The common denominator is the shift in priorities we experience at the onset of the beep, crash, or scream. Suddenly, my housecleaning, clothes sorting, and carpet shampooing do not matter. The things that matter are my sick baby, getting everyone safely to the basement, researching doctors and treatments.

Have things occurred that moved your heart? It seems that our needs do not matter much in the light of these moments. I imagine most people who’ve lived through national or personal tragedies take pause. When 9/11 happened, my plans disappeared. My heart wanted my family to know I loved them. I tried to help. When my daughter grew ill the other day and clung to me, nothing else mattered.

These moments gets us out of our heads, to wake up and “smell the coffee.” I question who I can serve and how can I help. While we would never ask for hardships to happen, our loyalties and priorities become apparent when rough things fall on our laps. Could tangibly tricky situations occur to remind us to put down the routine nuances and breathe in those things we love the most? Why not focus on those things in our everyday lives and not wait for a tragedy to strike? How do your feelings shift when these episodes occur?

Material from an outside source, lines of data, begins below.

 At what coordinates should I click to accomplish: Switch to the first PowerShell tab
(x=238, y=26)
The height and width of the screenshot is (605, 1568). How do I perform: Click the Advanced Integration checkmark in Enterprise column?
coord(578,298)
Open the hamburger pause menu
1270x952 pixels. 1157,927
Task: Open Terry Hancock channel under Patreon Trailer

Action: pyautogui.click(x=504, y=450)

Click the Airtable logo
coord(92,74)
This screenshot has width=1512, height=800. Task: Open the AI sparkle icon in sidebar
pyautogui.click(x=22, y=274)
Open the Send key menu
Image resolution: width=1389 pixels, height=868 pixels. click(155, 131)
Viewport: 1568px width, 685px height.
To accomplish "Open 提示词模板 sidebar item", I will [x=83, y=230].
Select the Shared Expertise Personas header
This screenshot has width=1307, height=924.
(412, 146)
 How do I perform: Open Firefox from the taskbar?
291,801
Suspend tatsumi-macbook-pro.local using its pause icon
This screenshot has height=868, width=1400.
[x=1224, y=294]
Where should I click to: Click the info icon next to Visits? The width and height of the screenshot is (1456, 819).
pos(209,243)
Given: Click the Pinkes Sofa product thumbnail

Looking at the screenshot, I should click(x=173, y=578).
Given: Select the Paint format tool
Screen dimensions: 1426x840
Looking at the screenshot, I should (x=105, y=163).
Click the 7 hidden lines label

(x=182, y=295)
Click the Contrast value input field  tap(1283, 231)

When we are in our last days, what beautiful memories will we reflect on? I can guarantee we won’t be thinking that our house was clean. Will we think about our job? Probably not. Will we think about the bad things? Chances are we will think about how much we want our loved ones to know we love them. We will regret holding grudges. We will wish we’d gone out to dinner that night instead of staying in because we didn’t have the energy.

Tim McGraw’s beautiful song, “Live Like You Were Dying” speaks to all these things. Before his dad passed away, he went sky diving and Rocky Mountain climbing. He gave forgiveness he’d been denying. He watched an eagle as it was flying-the simplest thing brought joy to his heart.

I admit I like a clean house. Actually, I love to clean. I find it therapeutic. However, with two young children, it isn’t easy to keep things in order. If I busy myself around the house, I miss the precious time with my babies. When they’re off to bed, I feel sad. I wish I’d spent that time with them instead of cleaning. Obviously don’t neglect your home, but my advice, whether you want it or take it is entirely up to you, but I’d recommend living life while it’s yours to live.